Monday, January 09, 2017

In which we give the customers what they want

I slept about 7 minutes last night, and the rest of the time I tossed and turned with febrile thoughts of Twitter going through my brain. I’ve been through some terrible presidents in my day, but they don’t even come close to this clown. I don’t really think that Trump was actually keeping me from falling asleep; I think I have a little touch of something. But still, if anything will keep you up nights is the PEOTUS. The best thing he can do for the country is maintain that Twitter account. Yeah, his supporters all buy it, or most of it, because they apparently believe that he is somehow going to make positive change and stop all this worrying about people we don’t care about (i.e., anyone not like us), but from an objective standpoint as a debate citizen, the one thing that we see is one after another straw man argument or ad hominem argument or falsified piece of evidence and all that other good stuff that even fourteen-year-olds learn to stay away from. We will never have to wonder what he is thinking, because he’s always telling us. And he is so embedded in his narcissistic psychology, with a healthy topping of snake oil salesman, that he will always be exactly what he is. At the point where his Twitter account starts sounding nice and reasoned, we’ll know that they finally wrested the phone from his hot, tiny little hands.

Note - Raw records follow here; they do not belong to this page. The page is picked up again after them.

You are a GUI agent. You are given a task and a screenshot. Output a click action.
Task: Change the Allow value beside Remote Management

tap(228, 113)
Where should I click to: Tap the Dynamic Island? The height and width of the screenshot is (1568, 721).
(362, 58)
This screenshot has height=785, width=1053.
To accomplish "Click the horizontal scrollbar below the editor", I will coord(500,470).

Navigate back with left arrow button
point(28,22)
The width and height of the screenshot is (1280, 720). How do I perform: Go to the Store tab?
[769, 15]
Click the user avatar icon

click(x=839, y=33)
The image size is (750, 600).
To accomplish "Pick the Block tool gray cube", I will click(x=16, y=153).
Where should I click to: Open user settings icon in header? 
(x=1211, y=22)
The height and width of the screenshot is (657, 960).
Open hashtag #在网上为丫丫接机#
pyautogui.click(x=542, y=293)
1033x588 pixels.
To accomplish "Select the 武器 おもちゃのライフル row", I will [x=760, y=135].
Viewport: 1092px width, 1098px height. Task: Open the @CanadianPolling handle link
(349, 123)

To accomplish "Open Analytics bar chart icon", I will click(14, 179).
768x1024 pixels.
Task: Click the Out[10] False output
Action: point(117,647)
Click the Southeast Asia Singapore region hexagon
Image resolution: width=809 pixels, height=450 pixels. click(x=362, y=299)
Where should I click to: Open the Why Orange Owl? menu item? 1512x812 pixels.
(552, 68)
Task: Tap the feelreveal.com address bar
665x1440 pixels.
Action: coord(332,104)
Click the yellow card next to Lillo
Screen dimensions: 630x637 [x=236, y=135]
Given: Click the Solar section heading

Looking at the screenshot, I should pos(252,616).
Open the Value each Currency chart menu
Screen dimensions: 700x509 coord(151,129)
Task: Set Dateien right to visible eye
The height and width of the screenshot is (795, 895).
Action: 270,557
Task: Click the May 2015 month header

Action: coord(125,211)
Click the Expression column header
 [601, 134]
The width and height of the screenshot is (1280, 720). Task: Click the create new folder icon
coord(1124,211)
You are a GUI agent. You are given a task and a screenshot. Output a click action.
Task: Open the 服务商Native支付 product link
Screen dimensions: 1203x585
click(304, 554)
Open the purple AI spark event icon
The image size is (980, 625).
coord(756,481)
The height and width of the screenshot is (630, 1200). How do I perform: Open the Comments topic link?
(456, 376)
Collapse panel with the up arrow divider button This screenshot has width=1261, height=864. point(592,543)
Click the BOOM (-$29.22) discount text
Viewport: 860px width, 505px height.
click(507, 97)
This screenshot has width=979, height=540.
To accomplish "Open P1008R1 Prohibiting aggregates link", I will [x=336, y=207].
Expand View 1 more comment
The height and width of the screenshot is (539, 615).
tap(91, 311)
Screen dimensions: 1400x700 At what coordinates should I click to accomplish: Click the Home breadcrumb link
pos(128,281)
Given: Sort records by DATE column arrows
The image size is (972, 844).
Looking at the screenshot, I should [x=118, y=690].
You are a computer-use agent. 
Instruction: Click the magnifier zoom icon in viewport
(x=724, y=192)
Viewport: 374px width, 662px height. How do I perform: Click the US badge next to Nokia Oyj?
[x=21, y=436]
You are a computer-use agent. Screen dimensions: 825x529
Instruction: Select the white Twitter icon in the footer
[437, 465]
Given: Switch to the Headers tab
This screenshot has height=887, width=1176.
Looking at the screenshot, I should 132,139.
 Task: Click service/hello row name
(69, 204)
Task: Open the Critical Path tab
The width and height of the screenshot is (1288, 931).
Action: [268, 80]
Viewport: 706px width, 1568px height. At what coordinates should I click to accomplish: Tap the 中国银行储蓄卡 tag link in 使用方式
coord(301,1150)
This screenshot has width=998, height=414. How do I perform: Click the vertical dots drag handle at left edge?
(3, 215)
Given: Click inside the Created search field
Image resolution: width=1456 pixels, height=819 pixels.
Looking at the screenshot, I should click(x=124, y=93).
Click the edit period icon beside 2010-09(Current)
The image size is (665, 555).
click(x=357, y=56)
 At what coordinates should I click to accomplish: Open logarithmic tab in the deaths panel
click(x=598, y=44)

Then again, this blog is not about him. You can follow me on Twitter if you want more of the above. You’re interested in debate stuff, God love ya.

Last weekend was Newark, and although it ran well as far as scheduling was concerned, I know there were some who wondered about the prefs. Having not seen them, I can only pass along my own experience. As the VCA knows, my regular colleagues believe that there has never been a pairing that can’t be improved, and we demonstrate this with pairing after pairing. If nothing else, tabroom doesn’t prioritize 2-3s over 1-2s (what I call the Alston addendum), and that always has to be done by hand. The thing is, no one ever sees how the pairings looked vis-à-vis prefs. People tend to believe that if they got a 3, their opponent got a 3. And they also tend to believe this is as good as it could get. It ain’t necessarily so. Tabroom does a great job with prefs, don’t get me wrong, and we only have to address a handful of problems in each pairing. But we inevitably see improvements, and we make them. The computer system is, like every other computer system, not perfect. People following GPS instructions onto the railroad tracks would, I am sure, be happy to explain the problem, if they weren’t dead. I love using tabroom, don’t get me wrong, but I use it, it doesn’t use me. It goes back to my presentation last year at NDCA, where I made the assertion that tournament attendees are your customers, and should be treated as such. To me, that includes the best possible judge assignments. Anything less is bad customer service.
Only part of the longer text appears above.